Polish philosopher and politician Ryszard Legutko has recently become very famous in English speaking conservative circles with his The Demon in Democracy. In the book, Legutko considers his surprise at the sympathy most Western intellectuals, particularly liberal democrats, had for certain currents of Marxism. He soon discovered that many of these intellectuals agreed with the overall secular worldview that Marxism espoused; however, they were much more effective at bringing its ends about than were the Communists. Slow but steady wins the race. Legutko is not saying that liberal democracy is the moral equivalent of Communism. Liberal democracy is better. However, he is pointing out that that is very different than saying that liberal democracy is the only acceptable option. Also, both assume a secular vision of reality, expecting that religion will just naturally pass away. For them, God is not real; matter, assuming we understand what that is, is the fundamental reality. There is no other account of reality. Legutko’s book brought to mind another great book, Milbank’s Theology and Social Theory. I remember the shock when I read the first page: “The secular as a domain had to be instituted or imagined, both in theory and in practice.” Like my students, I assumed the secular view of God and the world, even though I was a practicing Catholic. The Demon in Democracy reaffirmed Milbank’s claim. I think Legutko—I’m not sure if he is a practicing Catholic—would support Milbank when the latter says, “a Catholic Christian account of reality might be entertained as the most finally persuasive one.” If you teach high school students, assign this book for them. It is an easy read, and it opens up for them a vision of reality beyond the confines of the secular.

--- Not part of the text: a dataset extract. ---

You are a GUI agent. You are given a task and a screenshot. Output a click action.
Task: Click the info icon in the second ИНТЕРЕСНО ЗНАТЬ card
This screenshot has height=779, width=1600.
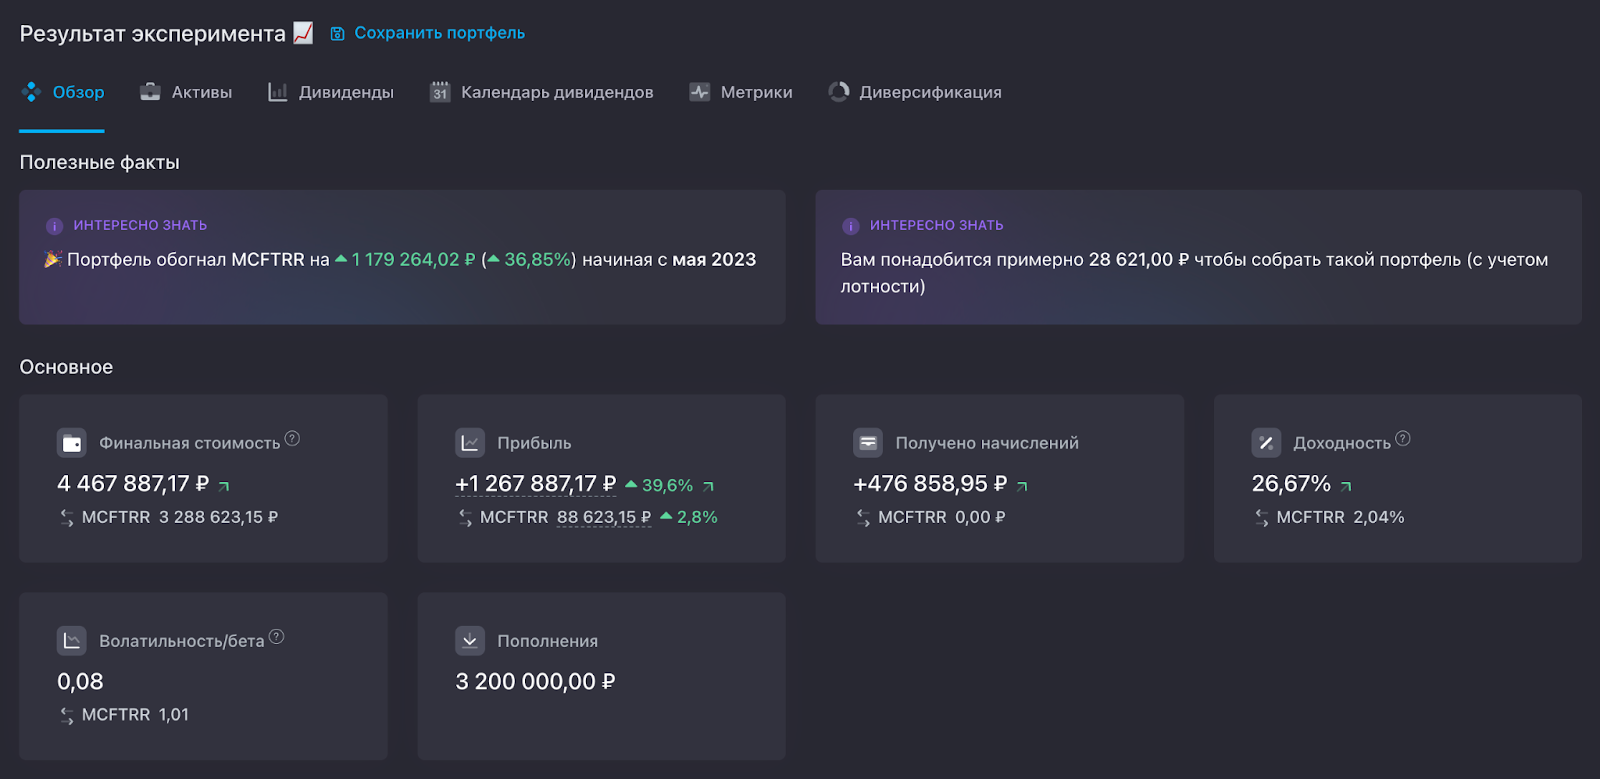click(x=851, y=226)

Finally, I’d like to recommend D.C. Schindler’s brilliant Freedom from Reality. I have not finished it yet, but it is one of the best books I have read in a long time. If anyone wants to understand our intellectual predicament, read this book. I am personally biased here. I had Dr. Schindler as a teacher in graduate school. Agreeing with David Bentley Hart, I believe he is “probably the best Catholic philosophical theologian of his generation in the Anglophone world.” Freedom from Reality is partially a critique of John Locke’s conception of freedom; but, more than that, it is a critique of modernity, particularly its account of freedom and its implicit metaphysics of potency preceding act that, according to most scholars, predates the modern age in the late middle ages in figures such as Ockham—but, Schindler is not interested in genealogy in this book. For Schindler, modernity dissociates freedom and the good, turning freedom into a substitute for the good, giving rise to patterns of fragmentation and contradiction—hence, the diabolical part of the title. Reading this book has helped me better understand many assumptions that come up in the classroom, such as freedom as an end in itself and the acknowledgement that if it is ordered to a substantial good, the good is pleasure. Most of my students assume that the good is the pleasurable; but, by engaging them in Socratic dialogue, the weakness of this conception manifests itself. However, I wonder how they would have responded to Callicels in The Gorgias. Consideration of a true conception of the good leads to a consideration of the “really real,” i.e., metaphysics. I am looking forward to Schindler’s next two books in his trilogy; the second, I believe, will be on the Christian appropriation of ancient metaphysics.

All of these books are worth reading this summer to better understand the Hydra in the classroom.